→ **Votre objectif**
Présentez sous forme de liste JSON de chaînes les lignes qui vont de celle contenant "Given: Open the Explore compass icon" jusqu'à celle contenant "Action: (x=22, y=198)", cette dernière comprise. Mettez une chaîne par ligne et laissez de côté les lignes vides.

→ **Données de l'exercice**

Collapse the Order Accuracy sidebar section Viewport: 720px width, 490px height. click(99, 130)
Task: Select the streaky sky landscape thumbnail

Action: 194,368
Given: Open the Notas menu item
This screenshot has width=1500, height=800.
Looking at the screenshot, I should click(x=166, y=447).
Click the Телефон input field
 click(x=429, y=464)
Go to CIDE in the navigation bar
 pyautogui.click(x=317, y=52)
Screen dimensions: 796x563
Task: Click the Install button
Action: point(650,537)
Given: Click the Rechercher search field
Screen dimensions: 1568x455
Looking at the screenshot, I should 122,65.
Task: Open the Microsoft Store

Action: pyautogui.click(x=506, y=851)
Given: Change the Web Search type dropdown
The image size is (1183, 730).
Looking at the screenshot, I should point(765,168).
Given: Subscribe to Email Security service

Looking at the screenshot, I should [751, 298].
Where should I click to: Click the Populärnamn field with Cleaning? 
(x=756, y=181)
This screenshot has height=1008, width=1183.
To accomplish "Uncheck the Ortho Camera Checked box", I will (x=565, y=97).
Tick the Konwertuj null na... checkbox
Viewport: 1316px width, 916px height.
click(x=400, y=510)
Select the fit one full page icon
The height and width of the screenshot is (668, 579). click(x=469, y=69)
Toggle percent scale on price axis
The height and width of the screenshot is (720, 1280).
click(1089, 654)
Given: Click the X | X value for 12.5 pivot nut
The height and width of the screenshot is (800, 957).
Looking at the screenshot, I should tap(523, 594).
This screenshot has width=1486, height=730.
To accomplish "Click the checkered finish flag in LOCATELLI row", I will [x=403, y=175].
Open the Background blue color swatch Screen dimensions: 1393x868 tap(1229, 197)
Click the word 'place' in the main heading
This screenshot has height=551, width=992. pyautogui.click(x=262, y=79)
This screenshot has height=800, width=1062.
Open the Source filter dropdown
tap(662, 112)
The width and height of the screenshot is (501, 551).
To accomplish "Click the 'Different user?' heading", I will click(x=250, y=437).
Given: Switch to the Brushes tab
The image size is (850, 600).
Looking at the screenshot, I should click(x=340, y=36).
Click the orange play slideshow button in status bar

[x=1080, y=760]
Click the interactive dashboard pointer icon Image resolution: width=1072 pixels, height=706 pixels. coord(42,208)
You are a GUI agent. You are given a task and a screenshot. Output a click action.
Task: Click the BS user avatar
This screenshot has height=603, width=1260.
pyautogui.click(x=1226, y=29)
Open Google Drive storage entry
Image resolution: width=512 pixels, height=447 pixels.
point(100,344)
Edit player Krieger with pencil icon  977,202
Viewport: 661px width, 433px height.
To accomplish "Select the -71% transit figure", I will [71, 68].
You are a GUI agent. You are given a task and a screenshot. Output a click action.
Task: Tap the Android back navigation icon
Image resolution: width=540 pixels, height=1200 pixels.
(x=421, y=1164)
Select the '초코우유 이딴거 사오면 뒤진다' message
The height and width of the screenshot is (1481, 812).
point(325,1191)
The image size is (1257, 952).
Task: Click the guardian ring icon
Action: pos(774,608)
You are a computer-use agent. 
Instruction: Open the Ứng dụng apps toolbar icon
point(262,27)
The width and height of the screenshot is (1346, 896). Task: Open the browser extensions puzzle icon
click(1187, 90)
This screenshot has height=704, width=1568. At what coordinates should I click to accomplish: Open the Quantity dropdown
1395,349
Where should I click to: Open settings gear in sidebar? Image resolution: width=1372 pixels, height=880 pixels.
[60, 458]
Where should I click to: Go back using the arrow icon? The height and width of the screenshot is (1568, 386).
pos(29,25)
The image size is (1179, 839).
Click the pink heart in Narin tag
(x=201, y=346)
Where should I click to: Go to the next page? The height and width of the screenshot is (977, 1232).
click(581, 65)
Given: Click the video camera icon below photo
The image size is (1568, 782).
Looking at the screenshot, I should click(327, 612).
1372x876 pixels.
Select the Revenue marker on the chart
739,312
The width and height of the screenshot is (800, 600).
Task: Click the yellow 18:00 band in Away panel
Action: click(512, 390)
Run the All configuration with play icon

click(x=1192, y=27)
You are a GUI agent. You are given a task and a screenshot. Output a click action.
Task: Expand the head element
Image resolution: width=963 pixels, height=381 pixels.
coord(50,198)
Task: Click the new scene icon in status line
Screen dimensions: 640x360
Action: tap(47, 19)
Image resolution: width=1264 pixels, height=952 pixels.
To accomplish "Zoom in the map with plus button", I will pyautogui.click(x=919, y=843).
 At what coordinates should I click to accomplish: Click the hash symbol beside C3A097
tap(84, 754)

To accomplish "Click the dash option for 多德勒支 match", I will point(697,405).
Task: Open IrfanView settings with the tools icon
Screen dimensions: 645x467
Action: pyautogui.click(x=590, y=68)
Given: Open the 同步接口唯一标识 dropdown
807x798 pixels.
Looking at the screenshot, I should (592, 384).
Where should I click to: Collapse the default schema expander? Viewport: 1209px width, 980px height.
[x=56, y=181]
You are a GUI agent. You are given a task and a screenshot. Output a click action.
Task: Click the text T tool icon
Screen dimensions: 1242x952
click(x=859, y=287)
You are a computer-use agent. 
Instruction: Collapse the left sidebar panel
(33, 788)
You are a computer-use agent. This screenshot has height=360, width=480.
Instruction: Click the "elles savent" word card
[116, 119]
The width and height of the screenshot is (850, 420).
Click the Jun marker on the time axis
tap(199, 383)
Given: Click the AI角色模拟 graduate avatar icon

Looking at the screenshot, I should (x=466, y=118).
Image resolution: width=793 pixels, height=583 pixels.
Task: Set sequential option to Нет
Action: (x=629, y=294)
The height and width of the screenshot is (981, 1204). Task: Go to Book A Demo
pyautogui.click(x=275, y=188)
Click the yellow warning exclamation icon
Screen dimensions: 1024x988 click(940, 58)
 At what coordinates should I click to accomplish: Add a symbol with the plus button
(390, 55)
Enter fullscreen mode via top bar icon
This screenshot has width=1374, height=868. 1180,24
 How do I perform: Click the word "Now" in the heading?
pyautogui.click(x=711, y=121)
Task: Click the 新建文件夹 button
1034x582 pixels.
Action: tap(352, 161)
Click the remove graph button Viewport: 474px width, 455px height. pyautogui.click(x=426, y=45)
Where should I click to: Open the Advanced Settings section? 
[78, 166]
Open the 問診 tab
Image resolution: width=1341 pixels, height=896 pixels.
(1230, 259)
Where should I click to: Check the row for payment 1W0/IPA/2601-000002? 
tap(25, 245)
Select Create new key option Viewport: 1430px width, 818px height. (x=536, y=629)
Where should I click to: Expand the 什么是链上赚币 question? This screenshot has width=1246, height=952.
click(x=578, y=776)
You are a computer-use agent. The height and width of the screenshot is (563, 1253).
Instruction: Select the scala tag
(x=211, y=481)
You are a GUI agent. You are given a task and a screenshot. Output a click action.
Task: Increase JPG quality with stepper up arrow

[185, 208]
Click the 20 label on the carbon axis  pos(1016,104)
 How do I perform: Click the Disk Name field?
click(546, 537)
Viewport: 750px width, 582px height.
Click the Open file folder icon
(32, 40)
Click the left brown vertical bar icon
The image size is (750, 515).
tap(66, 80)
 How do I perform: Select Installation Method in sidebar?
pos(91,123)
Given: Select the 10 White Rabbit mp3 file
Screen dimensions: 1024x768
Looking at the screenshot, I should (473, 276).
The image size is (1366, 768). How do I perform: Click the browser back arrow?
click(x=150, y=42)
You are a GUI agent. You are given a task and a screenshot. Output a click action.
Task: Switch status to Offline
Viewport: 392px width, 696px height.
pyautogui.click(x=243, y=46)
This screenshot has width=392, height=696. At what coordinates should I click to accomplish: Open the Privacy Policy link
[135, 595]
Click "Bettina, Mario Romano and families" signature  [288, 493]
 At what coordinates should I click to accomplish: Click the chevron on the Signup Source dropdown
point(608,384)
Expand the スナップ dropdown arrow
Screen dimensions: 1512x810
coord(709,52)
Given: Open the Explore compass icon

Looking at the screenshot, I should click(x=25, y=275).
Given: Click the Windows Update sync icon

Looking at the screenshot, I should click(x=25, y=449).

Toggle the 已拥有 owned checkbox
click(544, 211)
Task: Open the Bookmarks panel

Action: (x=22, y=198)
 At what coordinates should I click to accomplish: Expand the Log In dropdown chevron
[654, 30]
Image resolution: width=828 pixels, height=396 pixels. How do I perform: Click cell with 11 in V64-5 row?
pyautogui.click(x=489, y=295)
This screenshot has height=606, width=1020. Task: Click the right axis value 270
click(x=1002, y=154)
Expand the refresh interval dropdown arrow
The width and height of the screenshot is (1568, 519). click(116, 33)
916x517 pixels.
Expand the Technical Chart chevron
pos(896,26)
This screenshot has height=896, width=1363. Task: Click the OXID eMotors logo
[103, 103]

→ **Solution de l'exercice**
[
  "Given: Open the Explore compass icon",
  "Looking at the screenshot, I should click(x=25, y=275).",
  "Given: Click the Windows Update sync icon",
  "Looking at the screenshot, I should click(x=25, y=449).",
  "Toggle the 已拥有 owned checkbox",
  "click(544, 211)",
  "Task: Open the Bookmarks panel",
  "Action: (x=22, y=198)"
]